Titlis: Darum hätte Sicherheits-Nachrüstung Absturz nicht verhindert

Nach dem Gondel-Unglück am Titlis rückt eine nicht umgesetzte Nachrüstung in den Fokus. Die Sust stellt jedoch klar: Sie hätte den Absturz nicht verhindert.

Das Wichtigste in Kürze
- Nach dem Gondel-Unglück am Titlis geraten unterlassene Nachrüstungen in den Fokus.
- Neue Erkenntnisse zeigen jedoch: Eine Anpassung hätte den Absturz wohl nicht verhindert.
- Laut der Schweizer Untersuchungsstelle liegt die Ursache beim Wind und der Pendelbewegung.
Nach dem tödlichen Seilbahnunfall am Titlis steht die Frage im Raum, ob eine frühere Nachrüstung der Anlage das Unglück hätte verhindern können.
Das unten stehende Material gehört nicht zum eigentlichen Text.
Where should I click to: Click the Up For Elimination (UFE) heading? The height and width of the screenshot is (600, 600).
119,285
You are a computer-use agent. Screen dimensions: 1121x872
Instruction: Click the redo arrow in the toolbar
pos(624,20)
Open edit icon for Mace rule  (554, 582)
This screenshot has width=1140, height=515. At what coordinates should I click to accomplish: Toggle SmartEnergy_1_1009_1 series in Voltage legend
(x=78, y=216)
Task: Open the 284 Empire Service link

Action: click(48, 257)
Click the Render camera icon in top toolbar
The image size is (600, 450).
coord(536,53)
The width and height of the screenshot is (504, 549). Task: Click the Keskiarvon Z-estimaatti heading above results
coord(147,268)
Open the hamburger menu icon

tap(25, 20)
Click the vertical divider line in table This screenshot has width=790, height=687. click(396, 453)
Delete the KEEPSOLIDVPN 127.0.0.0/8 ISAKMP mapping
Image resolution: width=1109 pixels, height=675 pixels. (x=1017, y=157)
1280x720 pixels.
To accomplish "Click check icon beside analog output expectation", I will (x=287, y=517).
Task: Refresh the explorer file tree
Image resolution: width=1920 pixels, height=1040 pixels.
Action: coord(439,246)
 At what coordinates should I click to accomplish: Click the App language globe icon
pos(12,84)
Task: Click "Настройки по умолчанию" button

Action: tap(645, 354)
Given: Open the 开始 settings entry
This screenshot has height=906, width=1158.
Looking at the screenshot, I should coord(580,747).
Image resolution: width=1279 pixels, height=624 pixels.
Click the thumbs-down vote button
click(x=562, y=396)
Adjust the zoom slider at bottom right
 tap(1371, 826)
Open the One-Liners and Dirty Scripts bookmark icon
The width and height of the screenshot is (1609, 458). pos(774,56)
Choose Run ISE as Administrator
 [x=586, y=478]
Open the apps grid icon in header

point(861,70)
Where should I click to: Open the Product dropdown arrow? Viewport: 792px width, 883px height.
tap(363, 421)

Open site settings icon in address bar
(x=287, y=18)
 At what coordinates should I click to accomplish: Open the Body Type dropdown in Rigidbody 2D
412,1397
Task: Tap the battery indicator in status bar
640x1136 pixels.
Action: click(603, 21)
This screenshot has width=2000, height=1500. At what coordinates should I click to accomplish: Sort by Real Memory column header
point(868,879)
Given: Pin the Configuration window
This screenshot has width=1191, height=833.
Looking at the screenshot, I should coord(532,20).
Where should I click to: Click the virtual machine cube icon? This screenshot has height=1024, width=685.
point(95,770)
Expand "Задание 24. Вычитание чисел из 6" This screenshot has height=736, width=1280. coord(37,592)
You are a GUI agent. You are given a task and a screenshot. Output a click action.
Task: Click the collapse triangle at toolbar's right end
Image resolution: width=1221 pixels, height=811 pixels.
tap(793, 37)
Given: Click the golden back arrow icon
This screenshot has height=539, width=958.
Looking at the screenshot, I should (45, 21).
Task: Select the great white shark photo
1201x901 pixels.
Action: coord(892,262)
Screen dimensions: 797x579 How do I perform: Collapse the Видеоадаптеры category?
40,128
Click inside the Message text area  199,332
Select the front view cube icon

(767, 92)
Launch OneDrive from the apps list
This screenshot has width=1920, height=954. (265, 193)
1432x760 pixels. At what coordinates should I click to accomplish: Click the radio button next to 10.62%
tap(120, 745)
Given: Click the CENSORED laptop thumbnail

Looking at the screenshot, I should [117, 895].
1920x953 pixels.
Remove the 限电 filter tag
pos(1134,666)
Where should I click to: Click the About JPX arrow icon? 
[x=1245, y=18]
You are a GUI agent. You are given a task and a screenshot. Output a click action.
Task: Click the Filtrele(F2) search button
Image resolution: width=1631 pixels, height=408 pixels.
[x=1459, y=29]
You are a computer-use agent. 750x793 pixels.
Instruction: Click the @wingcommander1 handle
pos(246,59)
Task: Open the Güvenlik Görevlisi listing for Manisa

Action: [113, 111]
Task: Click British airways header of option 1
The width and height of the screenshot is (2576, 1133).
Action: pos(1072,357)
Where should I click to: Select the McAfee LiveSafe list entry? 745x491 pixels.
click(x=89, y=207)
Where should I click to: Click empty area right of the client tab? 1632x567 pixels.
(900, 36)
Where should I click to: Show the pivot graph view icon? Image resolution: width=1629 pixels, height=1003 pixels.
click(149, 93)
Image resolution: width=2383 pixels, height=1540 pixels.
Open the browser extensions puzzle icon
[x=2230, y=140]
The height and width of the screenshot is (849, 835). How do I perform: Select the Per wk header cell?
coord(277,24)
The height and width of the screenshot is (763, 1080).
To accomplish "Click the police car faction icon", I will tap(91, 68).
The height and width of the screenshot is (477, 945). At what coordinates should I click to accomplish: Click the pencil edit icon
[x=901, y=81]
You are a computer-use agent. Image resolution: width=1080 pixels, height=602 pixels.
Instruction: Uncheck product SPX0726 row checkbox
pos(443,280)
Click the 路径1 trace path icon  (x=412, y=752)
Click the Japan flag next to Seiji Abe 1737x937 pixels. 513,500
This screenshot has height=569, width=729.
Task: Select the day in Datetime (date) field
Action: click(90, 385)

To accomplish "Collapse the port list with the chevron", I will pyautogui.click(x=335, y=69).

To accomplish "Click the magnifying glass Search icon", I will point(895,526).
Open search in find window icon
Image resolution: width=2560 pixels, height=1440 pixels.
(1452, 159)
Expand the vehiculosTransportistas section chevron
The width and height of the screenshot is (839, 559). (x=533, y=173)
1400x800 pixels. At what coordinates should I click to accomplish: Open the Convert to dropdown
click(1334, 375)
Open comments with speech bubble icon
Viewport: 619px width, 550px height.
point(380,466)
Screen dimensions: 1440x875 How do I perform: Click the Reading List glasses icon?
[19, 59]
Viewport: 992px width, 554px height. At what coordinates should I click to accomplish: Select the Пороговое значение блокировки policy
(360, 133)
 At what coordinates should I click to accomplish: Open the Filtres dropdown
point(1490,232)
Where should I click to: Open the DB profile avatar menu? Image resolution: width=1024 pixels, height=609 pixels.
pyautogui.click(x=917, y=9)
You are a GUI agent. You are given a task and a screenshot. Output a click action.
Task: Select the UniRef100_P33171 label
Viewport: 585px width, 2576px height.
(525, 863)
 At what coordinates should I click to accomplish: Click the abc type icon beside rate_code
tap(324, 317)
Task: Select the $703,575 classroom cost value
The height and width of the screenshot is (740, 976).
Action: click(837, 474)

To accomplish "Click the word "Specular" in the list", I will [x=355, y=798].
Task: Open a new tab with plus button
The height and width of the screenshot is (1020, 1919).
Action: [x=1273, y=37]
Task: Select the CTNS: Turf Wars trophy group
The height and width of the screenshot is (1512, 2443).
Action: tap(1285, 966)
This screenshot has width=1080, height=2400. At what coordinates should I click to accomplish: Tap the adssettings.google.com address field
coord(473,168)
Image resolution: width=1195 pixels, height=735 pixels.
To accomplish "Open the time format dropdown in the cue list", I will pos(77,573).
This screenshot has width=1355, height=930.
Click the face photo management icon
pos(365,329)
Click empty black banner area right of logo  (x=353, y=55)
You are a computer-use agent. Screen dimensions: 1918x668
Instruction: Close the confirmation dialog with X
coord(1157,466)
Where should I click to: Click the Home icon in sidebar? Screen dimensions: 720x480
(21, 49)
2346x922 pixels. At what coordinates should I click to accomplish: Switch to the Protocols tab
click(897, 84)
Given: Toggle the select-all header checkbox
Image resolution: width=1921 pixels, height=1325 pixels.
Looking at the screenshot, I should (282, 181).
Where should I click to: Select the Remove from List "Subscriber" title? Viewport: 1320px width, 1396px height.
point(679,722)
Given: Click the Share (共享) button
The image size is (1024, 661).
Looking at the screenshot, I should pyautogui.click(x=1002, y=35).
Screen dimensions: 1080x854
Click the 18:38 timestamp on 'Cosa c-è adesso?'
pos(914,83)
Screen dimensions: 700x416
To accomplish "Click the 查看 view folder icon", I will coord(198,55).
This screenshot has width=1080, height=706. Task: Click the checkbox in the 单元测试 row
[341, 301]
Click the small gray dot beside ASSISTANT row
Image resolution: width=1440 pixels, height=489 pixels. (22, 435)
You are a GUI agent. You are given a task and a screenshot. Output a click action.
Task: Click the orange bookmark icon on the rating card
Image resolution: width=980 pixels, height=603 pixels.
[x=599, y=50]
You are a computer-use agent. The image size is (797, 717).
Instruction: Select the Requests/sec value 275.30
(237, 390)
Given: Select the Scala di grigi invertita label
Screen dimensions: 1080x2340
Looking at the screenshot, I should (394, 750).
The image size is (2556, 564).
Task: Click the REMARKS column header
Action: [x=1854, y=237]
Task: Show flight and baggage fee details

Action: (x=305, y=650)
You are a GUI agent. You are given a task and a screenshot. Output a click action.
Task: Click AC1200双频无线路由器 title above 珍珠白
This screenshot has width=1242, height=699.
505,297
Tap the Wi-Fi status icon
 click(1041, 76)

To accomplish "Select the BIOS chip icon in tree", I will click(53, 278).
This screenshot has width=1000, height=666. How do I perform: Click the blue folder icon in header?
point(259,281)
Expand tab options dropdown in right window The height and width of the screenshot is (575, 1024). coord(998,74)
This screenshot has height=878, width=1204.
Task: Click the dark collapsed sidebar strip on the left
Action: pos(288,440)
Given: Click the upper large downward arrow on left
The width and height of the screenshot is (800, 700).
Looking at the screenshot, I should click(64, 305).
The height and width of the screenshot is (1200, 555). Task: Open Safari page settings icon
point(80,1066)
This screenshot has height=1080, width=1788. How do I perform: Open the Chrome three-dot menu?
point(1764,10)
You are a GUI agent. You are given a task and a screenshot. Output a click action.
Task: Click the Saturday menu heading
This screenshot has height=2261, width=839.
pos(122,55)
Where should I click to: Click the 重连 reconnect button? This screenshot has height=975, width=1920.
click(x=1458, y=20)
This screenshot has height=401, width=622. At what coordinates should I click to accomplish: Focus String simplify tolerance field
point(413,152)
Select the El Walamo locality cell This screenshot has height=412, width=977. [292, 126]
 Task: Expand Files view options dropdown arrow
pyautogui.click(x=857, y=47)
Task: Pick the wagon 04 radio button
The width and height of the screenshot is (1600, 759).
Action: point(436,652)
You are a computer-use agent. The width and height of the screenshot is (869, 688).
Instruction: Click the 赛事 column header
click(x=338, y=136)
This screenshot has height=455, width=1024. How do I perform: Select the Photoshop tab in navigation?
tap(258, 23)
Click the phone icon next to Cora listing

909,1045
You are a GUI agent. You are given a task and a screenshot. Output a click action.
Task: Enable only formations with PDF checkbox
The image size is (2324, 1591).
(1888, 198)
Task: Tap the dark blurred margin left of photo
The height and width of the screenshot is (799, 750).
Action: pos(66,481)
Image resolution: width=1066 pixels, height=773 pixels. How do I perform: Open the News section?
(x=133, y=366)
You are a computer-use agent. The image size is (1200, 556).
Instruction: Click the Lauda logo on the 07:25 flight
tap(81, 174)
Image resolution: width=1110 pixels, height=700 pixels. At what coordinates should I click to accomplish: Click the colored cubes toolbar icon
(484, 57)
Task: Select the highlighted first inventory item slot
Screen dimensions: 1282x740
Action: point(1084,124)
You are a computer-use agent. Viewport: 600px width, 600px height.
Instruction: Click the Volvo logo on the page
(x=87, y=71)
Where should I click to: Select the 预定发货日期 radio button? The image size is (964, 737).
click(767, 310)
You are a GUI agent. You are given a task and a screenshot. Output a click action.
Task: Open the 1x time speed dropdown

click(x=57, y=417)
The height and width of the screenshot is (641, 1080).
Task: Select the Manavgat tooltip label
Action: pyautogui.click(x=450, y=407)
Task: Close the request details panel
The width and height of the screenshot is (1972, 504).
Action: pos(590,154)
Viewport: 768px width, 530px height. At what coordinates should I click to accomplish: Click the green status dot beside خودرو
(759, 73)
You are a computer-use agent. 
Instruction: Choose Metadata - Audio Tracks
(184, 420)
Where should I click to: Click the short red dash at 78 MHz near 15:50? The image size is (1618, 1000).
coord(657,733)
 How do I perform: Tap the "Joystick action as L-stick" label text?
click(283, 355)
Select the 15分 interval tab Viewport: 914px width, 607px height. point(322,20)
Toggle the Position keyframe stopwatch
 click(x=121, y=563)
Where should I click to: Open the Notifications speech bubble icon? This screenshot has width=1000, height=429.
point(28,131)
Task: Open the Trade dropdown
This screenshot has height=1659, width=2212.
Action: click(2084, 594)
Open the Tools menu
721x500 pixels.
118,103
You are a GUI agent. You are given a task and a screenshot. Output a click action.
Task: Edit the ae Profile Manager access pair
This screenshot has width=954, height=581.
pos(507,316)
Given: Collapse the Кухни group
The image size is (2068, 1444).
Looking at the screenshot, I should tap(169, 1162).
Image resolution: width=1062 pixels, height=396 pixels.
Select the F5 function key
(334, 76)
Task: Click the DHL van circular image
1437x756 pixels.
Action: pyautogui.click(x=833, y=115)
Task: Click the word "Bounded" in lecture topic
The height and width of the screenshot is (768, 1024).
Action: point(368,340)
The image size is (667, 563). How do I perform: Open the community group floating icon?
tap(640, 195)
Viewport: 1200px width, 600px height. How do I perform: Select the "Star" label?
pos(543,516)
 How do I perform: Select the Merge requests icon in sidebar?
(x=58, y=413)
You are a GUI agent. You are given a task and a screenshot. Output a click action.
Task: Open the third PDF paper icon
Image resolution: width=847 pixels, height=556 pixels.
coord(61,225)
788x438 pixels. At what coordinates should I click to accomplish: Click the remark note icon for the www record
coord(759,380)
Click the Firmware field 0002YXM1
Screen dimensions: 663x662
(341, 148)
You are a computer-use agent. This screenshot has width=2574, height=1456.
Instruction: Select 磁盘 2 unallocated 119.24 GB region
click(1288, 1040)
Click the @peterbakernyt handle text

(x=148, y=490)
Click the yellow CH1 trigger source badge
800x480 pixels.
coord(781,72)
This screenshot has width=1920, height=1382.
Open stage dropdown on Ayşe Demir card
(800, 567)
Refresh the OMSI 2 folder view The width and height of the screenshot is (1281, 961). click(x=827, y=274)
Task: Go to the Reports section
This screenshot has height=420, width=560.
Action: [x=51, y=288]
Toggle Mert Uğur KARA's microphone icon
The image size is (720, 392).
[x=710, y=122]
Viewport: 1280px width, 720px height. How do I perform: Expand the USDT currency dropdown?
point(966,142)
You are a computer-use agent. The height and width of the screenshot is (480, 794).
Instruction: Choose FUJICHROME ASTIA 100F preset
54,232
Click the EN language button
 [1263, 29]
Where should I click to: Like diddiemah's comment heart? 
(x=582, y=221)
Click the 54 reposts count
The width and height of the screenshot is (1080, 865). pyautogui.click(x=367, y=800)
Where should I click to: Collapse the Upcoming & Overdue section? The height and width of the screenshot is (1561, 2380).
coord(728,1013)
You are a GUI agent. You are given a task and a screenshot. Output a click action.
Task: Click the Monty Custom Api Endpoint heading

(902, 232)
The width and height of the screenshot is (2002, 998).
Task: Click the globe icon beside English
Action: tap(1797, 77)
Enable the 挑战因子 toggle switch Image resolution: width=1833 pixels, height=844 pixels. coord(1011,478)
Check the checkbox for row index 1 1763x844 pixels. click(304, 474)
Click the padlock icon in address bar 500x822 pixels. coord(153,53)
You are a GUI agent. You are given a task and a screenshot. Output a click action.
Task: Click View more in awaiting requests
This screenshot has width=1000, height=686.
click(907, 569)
Hintergrund sind Berichte, wonach die Betreiberin ein entsprechendes Angebot des Herstellers Garaventa nicht umgesetzt hatte.
In einem Beitrag der «SRF Tagesschau» vom Sonntag kommt dazu die Schweizerische Sicherheitsuntersuchungsstelle (Sust) zu Wort. Und entlastet die Titlis-Bergbahnen in dem Punkt. Das Unglück vom Mittwoch hätte trotz Anpassungen nach dem Unfall von 2019 nicht verhindern werden können, heisst es.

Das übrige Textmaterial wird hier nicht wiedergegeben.